Report Details Mueller's Role in the FBI's Greatest Scandal Ever
Mafia contract killer and FBI snitch, Joe "The Animal" Barboza, implicated the four in the 1965 murder of Edward Deegan, a two-bit hoodlum simply because he didn't like them. Within days, the FBI agents involved – from J. Edgar Hoover on down – knew the truth, but they put a higher value on the perjured testimony they received from Barboza than the freedom of the wrongfully imprisoned: Louie Greco, Henry Tameleo, Peter Limone, and Joe Salvati.
In 2002, Mueller continued the decades' long cover-up, instructing agents to oppose pardons because the evidence was, in his words, "fodder for cross-examination."

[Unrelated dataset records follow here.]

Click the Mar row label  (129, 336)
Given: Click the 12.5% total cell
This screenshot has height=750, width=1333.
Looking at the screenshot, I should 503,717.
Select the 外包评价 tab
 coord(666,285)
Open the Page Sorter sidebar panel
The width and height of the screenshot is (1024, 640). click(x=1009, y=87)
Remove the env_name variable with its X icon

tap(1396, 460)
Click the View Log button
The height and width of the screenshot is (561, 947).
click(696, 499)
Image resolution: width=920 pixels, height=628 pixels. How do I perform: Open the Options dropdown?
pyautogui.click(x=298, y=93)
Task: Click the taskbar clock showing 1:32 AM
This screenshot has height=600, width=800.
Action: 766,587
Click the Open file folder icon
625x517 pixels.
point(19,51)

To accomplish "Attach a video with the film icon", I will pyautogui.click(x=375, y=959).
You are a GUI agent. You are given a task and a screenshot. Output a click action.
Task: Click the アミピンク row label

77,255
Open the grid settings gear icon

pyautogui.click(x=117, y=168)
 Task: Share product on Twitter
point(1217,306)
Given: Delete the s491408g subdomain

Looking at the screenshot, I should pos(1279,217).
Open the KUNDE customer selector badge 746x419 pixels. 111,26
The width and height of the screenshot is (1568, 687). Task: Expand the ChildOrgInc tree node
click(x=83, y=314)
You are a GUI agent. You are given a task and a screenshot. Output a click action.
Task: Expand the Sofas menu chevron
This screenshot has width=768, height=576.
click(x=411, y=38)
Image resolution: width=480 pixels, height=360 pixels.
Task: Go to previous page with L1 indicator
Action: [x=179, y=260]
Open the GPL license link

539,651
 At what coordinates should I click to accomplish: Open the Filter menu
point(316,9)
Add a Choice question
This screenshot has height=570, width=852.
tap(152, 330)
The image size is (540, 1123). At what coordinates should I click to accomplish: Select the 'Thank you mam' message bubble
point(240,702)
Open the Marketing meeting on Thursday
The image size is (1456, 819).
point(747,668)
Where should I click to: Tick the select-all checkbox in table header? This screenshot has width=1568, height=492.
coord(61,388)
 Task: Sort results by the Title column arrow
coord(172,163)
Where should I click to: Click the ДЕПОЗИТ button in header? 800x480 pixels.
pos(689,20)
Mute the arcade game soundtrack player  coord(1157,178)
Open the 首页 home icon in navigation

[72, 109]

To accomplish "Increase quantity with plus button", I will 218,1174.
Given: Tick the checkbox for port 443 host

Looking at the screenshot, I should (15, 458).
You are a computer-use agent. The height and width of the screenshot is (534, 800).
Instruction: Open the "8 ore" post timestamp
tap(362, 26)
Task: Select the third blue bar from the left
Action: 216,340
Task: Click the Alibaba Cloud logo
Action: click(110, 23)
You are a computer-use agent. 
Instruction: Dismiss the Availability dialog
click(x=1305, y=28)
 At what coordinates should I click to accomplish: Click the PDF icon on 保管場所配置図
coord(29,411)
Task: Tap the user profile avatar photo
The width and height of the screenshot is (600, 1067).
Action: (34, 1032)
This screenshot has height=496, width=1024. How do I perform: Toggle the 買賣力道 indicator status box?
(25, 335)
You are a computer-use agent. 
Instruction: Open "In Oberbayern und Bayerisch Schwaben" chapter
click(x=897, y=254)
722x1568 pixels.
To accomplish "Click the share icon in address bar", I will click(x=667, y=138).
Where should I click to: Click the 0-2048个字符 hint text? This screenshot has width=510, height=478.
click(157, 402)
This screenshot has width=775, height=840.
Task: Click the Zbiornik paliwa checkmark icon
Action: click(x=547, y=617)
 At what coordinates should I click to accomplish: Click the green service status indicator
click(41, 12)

Four years later, the four men, or their estates – two had died – were awarded $102 million as compensation for their false convictions. (The Daily Caller)
For 35 years, the FBI refused to release the evidence exonerating the wrongfully imprisoned men on the grounds of “national security.” It was finally released in 2000 as part of an investigation into corruption in the Boston office of the FBI.
After the state pardons board asked Mueller for the Bureau’s version of its actions, a Boston FBI agent, Charles Prouty, wrote back on May 9, 2002 that “FBI Headquarters in Washington, D.C. has directed the office to respond.”
While conceding that the damning FBI reports contained “impeachment material,” Mueller’s FBI still contended that the innocent men might in fact be guilty, despite the FBI’s own reports to the contrary.
Mueller, however, tried to convince the Massachusetts authorities that his own Bureau’s documents did not mean that the four men had been railroaded.
In Boston, the four men were widely regarded as innocent. Six years after their conviction, evidence emerged that the FBI's star informant and serial killer Joe Barboza actually murdered Deegan.